Por  lo antes señalado, se negará el amparo invocado.  

En  mérito de lo expuesto, LA  SALA DE DECISIÓN DE ACCIONES DE TUTELA No. 1, DE LA SALA DE  CASACIÓN PENAL DE LA CORTE SUPREMA DE JUSTICIA,  administrando justicia en nombre de la República y por  autoridad de la Ley,  

RESUELVE  

1°.  NEGAR el  amparo invocado.  

2°.  NOTIFICAR esta  providencia de conformidad con el artículo 30 del Decreto 2591  de 1991.  

3°.  REMITIR el  expediente a la Corte Constitucional para su eventual revisión,  una vez en firme.  

NOTIFÍQUESE  y CÚMPLASE  

PATRICIA  SALAZAR CUÉLLAR  

JOSÉ  FRANCISCO ACUÑA VIZCAYA  

EUGENIO  FERNÁNDEZ CARLIER  

NUBIA  YOLANDA NOVA GARCÍA  

Secretaria  

1          Ibídem.  

2          C.C.          C-279/13.  

3          Para la doctrina, un recurso ordinario se pretende camuflar como          demanda de tutela cuando:          “La pretensión y la resistencia interpuestas en la          demanda y en la contestación son las mismas que continúan          en el recurso; el actor que pidió la condena del demandado,          la estimación de la pretensión, si es el que impugna          la sentencia de instancia sigue pidiendo en el recurso lo mismo; el          demandado, que pidió su absolución, sigue por medio          del recurso pidiendo lo mismo.

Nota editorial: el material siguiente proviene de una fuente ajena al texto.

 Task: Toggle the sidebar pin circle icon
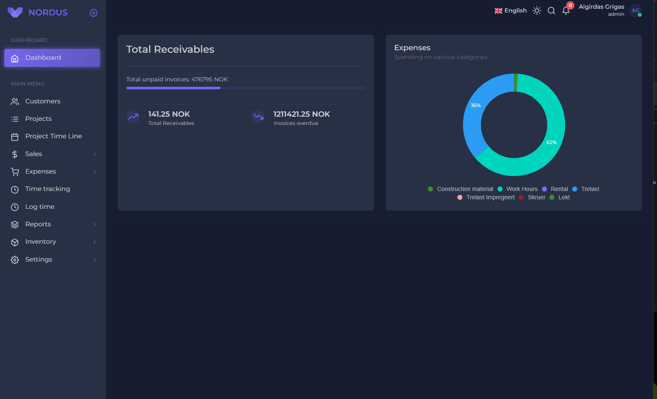pos(93,13)
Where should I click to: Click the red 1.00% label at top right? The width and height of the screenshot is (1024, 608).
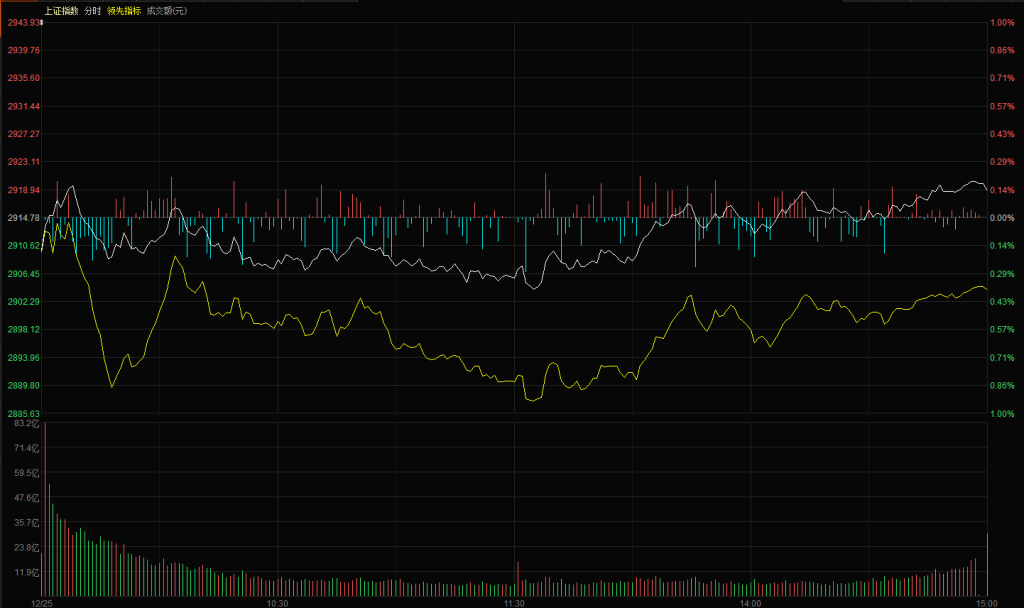point(1002,22)
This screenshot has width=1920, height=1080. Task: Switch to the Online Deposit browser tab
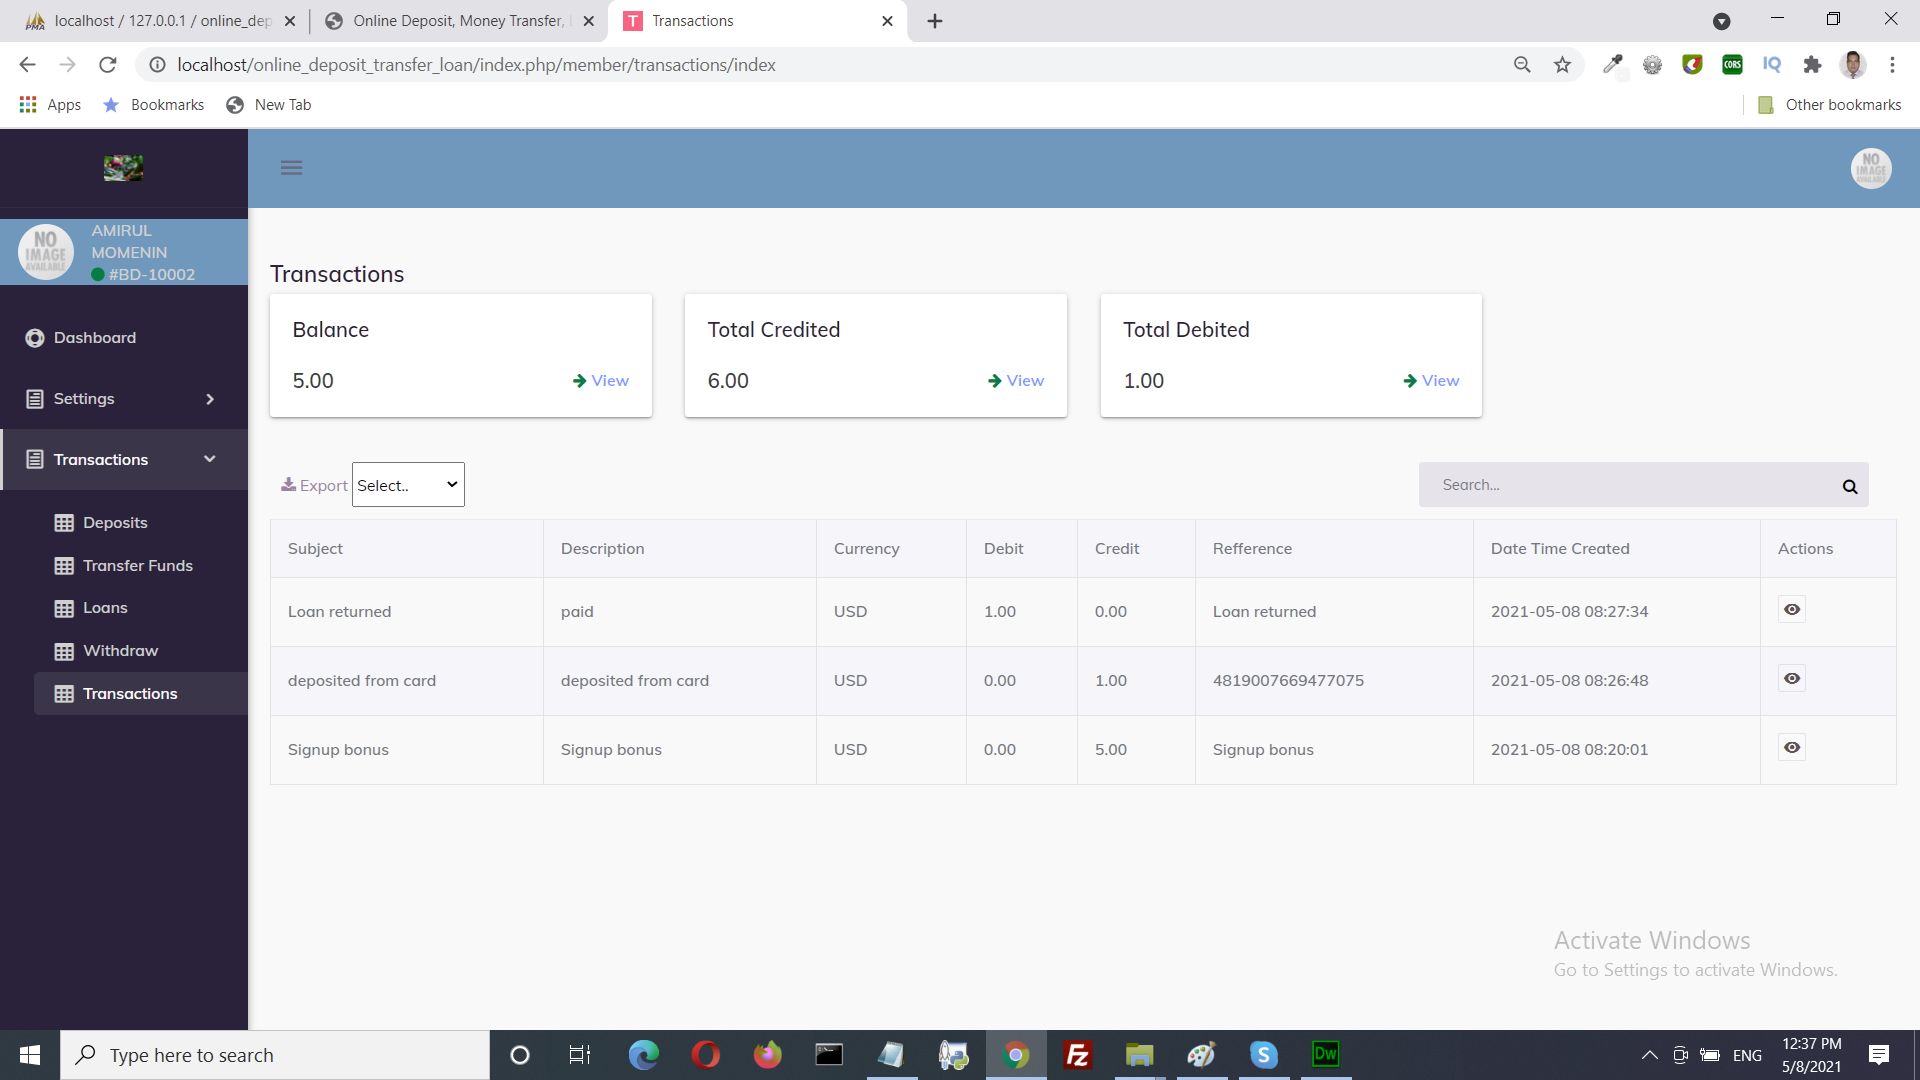point(457,21)
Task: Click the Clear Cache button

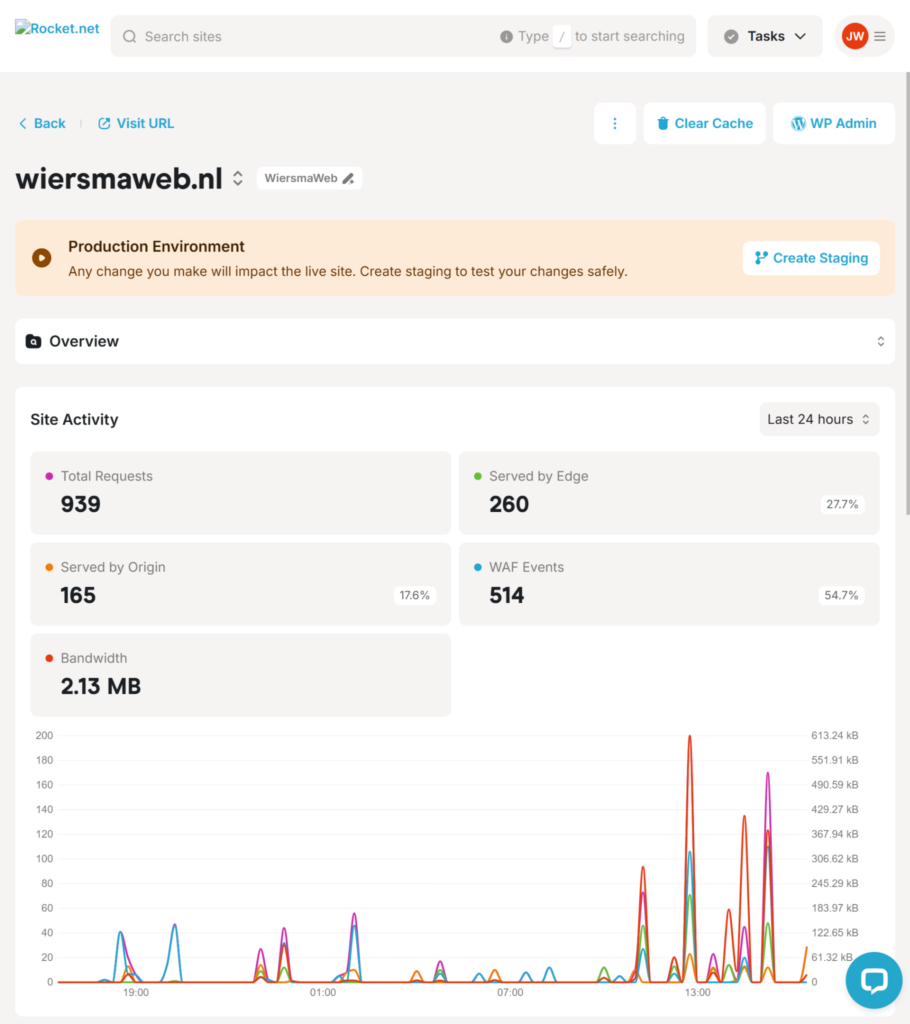Action: click(704, 123)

Los tres elementos de la pretensión          (partes, hechos y petición) no cambian cuando se trata de los          medios de impugnación en sentido estricto, es decir, de los          recursos.” En          ese sentido, MONTERO AROCA, Juan, El sistema de tutela          jurisdiccional de derechos fundamentales, En: Proceso (civil y          penal) y garantía, el proceso como garantía de          libertad y responsabilidad, Valencia, Tirant lo Blanch, 2006, p.          475.